Novità pensioni dal 2013: cosa cambierà negli annni



Sono entrate in vigore da gennaio 2013 le novità introdotte dalla riforma sulle pensioni firmata dal ministro Elsa Fornero. Diversii cambiamenti previsti: innanzitutto il prossimo anno saliranno di 3 mesi, rispetto al 2012 i requisiti per accedere alle pensioni di vecchiaia.

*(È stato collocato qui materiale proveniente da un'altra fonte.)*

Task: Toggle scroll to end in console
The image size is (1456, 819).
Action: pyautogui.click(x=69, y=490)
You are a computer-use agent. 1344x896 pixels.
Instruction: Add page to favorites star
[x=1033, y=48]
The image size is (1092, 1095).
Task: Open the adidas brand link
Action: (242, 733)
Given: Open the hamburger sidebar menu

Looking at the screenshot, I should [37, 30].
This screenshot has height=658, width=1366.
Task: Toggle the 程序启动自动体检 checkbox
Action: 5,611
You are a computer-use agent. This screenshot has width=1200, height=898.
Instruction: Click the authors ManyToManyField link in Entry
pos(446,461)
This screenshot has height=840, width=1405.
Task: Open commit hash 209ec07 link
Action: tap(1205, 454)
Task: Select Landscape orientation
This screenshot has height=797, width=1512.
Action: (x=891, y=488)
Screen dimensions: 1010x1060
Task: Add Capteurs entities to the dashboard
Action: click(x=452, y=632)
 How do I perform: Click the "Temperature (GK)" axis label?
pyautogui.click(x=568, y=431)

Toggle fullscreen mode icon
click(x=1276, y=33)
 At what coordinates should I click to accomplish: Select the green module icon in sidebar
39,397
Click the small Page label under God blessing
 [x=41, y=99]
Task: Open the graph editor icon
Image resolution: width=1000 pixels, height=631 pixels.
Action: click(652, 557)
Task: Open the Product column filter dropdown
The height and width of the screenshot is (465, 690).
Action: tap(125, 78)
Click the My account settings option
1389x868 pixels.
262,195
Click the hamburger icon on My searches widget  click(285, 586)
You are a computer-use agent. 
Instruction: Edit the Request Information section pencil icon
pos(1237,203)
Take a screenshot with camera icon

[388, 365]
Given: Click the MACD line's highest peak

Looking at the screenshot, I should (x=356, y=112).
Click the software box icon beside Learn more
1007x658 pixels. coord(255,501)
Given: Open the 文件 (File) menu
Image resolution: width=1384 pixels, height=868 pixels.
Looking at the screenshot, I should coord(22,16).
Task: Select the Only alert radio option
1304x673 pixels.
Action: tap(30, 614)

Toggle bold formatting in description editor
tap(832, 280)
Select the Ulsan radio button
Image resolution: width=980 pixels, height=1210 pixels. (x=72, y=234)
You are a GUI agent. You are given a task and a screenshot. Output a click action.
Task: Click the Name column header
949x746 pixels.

Dal 2013, gli uomini del pubblico impiego potranno lasciare il lavoro a 66 anni e 3 mesi, le donne lavoratrici autonome a 63 anni e 9 mesi, e le donne dipendenti delle aziende private a 62 anni e 3 mesi.

Se poi per il 2012 le donne dipendenti sono andate in pensione con 61 anni (60 più uno di finestra mobile) e le lavoratrici autonome con 61 anni e mezzo (60 anni più 18 mesi di finestra mobile), dal 2013, le dipendenti dovranno raggiungere i 62 anni e tre mesi e le autonome 63 anni e 9 mesi, che saliranno nel 2014 di 2 anni e mezzo circa; nel 2016 di 3 anni e mezzo; nel 2018 di 4 anni e mezzo.

In pensione anticipata si potrà andare solo se si sono maturati almeno 42 anni e 5 mesi di contributi se uomini e 41 anni e 5 mesi se donne. Per le donne l'aumento dell'età crescerà gradualmente fino al 2018, quando sarà equiparata a quella degli uomini.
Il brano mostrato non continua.